Published:September 13, 2022DOI:https://doi.org/10.1016/j.fsigen.2022.102775

      Highlights

      • Simultaneous analysis of autosomal and Y-chromosomal STRs as well as mitochondrial targets.
      • Useful screening tool particularly for low template samples.
      • Assistance with decision for downstream analysis.
      • Conservation of valuable sample extract.

      Abstract

      The current focus in most routine forensic casework is detection of autosomal or gonosomal Short Tandem Repeats (STRs). With increasing degradation, STR analysis tends to be less successful up to complete failure. For challenging samples such as telogen hair roots and shafts, touch DNA samples or skeletal remains, mitochondrial DNA (mtDNA) analysis provides a powerful tool. Determination of DNA quantity is an important part in the casework workflow. Several ready-to-use kits are commercially available for nuclear DNA targets. However, quantification of mtDNA targets requires the establishment of an in-house method. Some assays even contain assessment of degradation, which alleviates the choice of target enrichment for sequencing through medium or small amplicons. As Sanger-type Sequencing (STS) still remains the golden standard in many laboratories, identification of heteroplasmies in C-tract regions prior to the sequencing reaction is advantageous. Firstly, primer selection can be expanded with primers binding near the C-tract and secondly, determination of the dominant variant is straightforward. All those quantity (nuclear and mtDNA) and quality (degradation and length heteroplasmies) evaluations usually require at least two separate reactions.
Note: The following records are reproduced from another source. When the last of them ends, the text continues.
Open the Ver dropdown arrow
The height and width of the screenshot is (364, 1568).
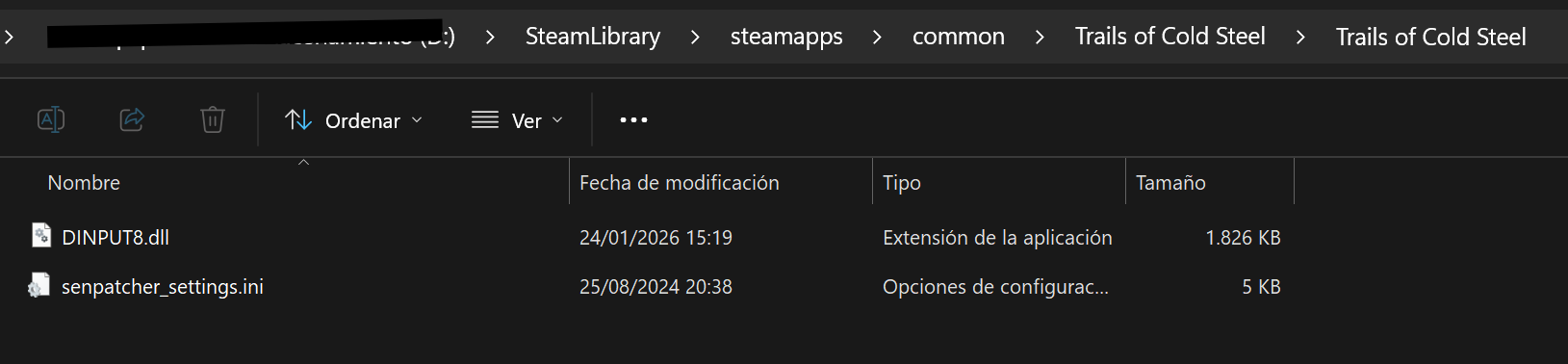pos(557,120)
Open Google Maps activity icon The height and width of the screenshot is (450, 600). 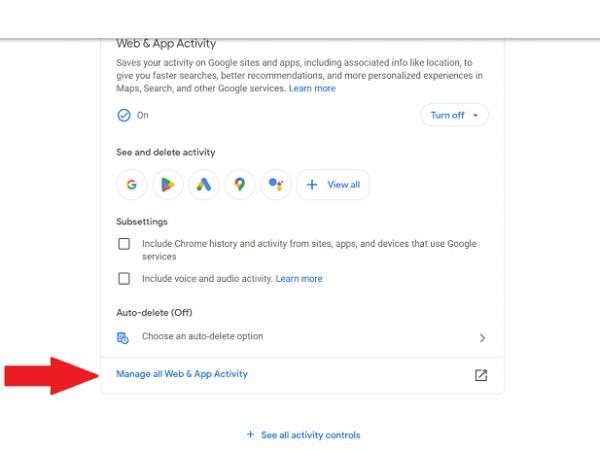tap(240, 184)
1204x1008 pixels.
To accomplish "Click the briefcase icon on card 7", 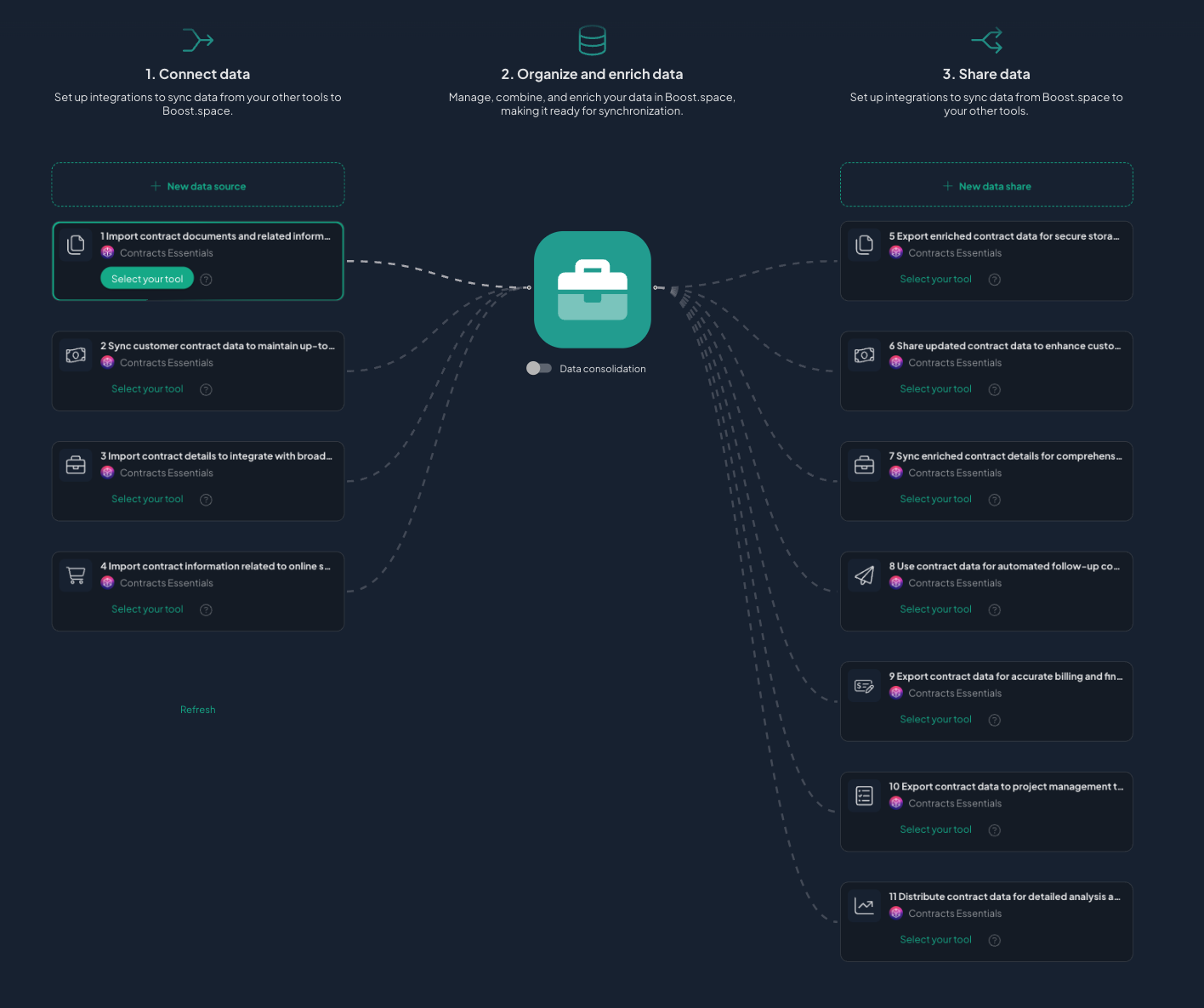I will 864,465.
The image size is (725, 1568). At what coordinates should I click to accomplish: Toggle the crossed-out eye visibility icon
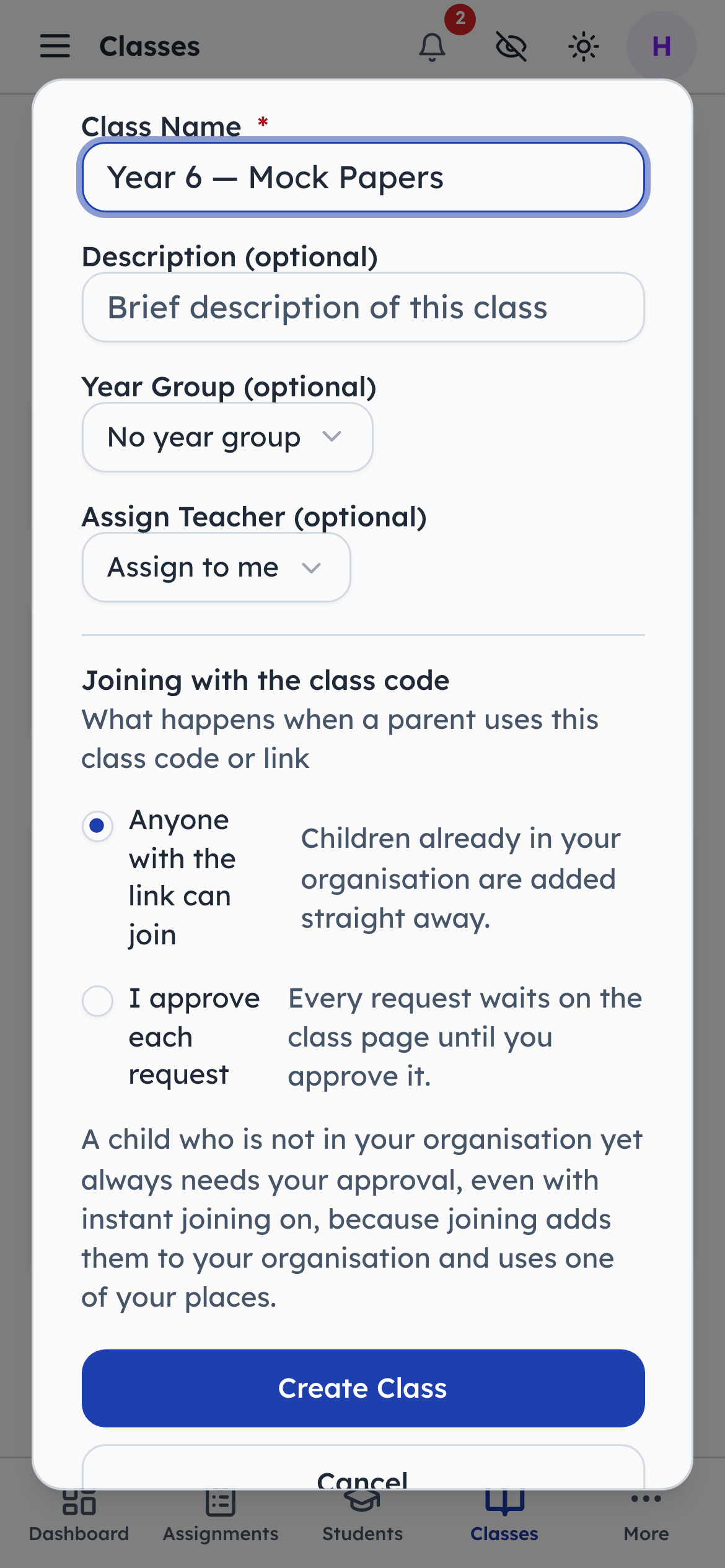tap(511, 46)

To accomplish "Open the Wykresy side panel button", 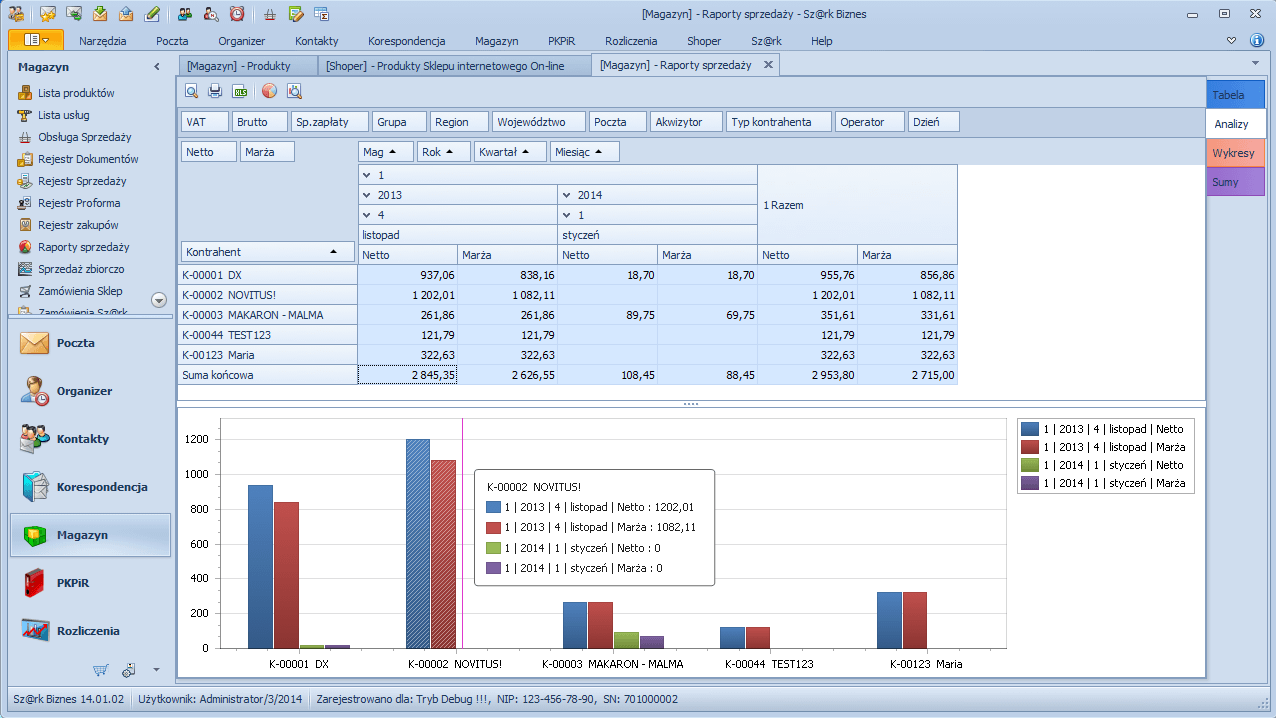I will pyautogui.click(x=1234, y=153).
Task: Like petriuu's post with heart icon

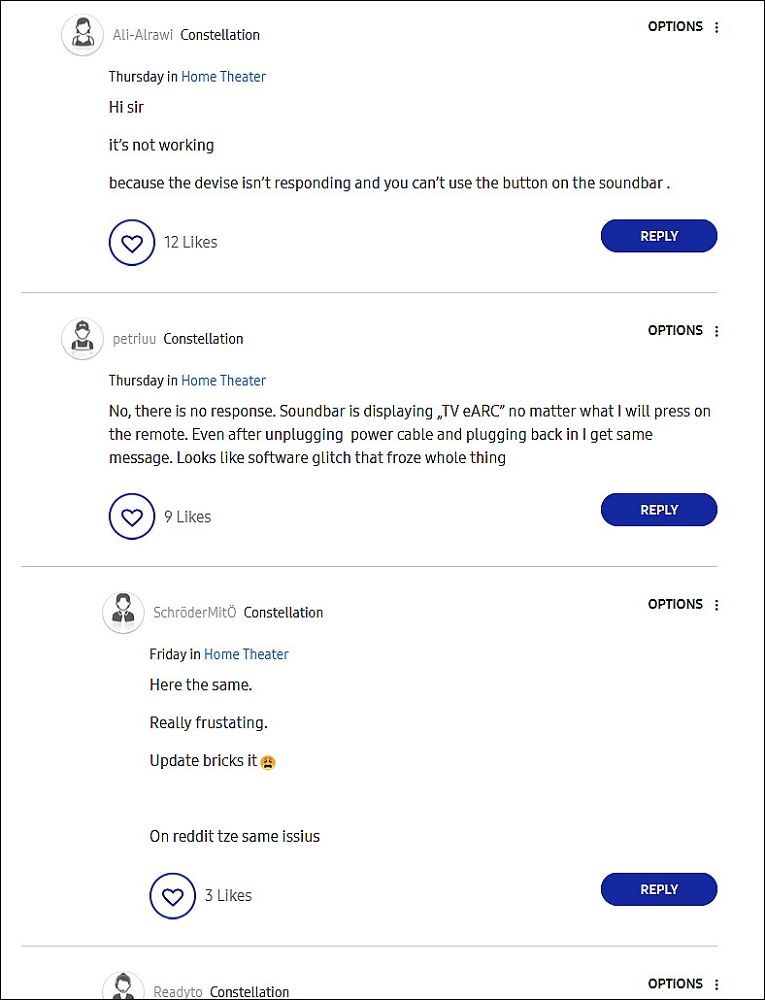Action: click(132, 517)
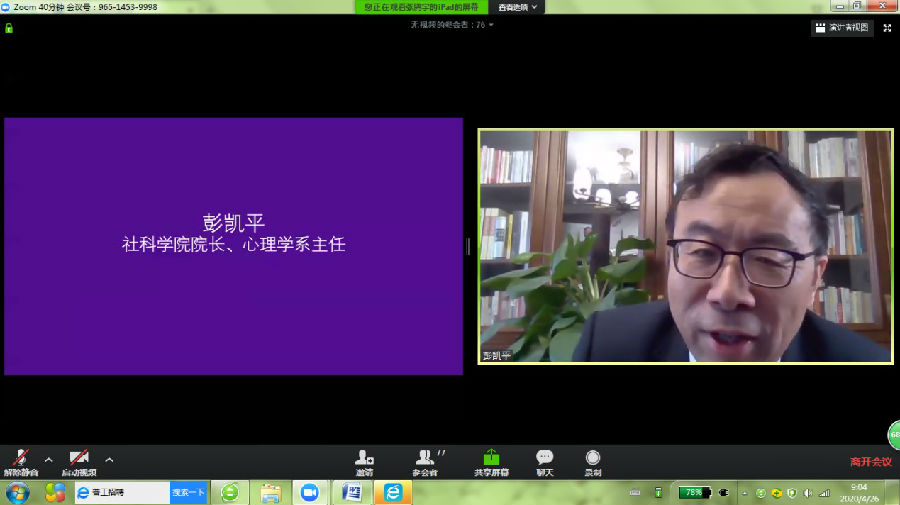
Task: Select the speaker's video thumbnail
Action: pyautogui.click(x=685, y=245)
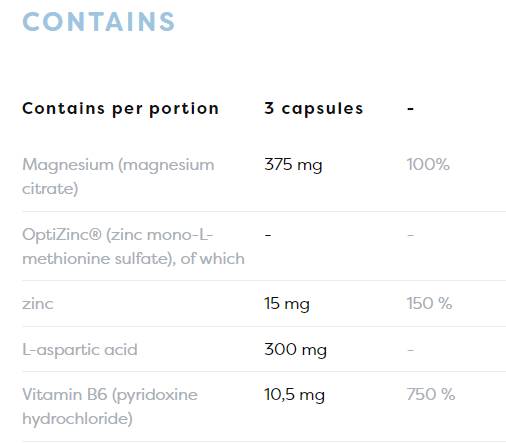Click the Vitamin B6 (pyridoxine hydrochloride) label

pos(110,407)
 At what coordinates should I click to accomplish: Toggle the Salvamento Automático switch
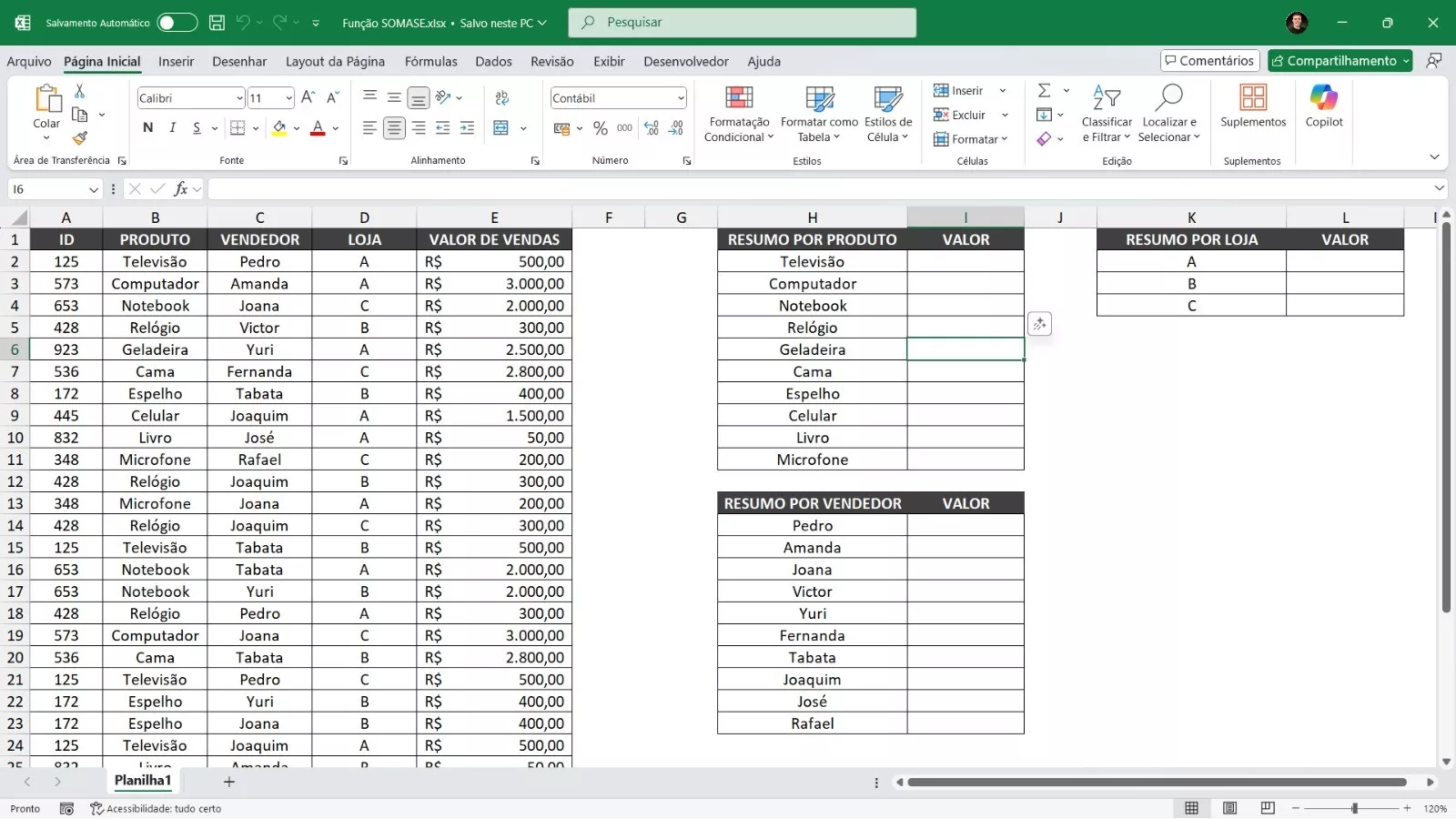[x=177, y=23]

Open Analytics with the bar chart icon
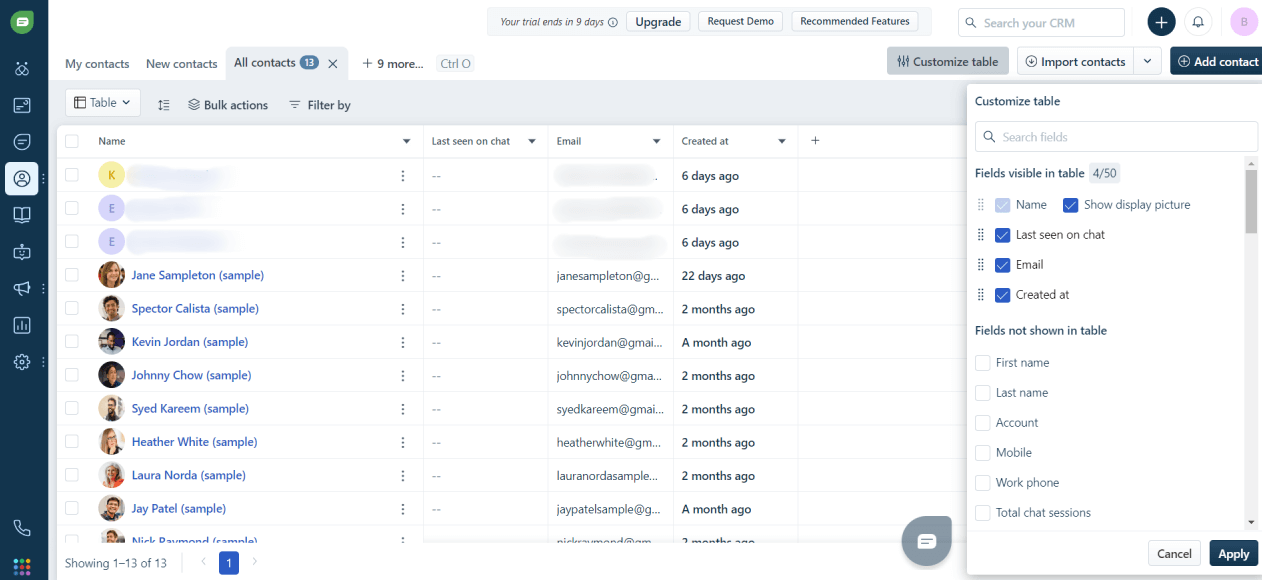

Therefore, the aim of this project was the combination of all these targets in one multiplex assay using capillary electrophoresis to spare valuable sample extract. Amplification of representative autosomal and Y-chromosomal STRs allows estimate of success of (Y-)STR analysis. Simultaneously, five length heteroplasmies in the mitochondrial control region are targeted as well as three conservative regions of differing fragment lengths for assessment of the mitochondrial degradation state. Based on the outcome of this assay, forensic examiners can decide if STR analysis may be suitable. In case of absent STR peaks, appropriate proceeding of mtDNA sequencing can be determined.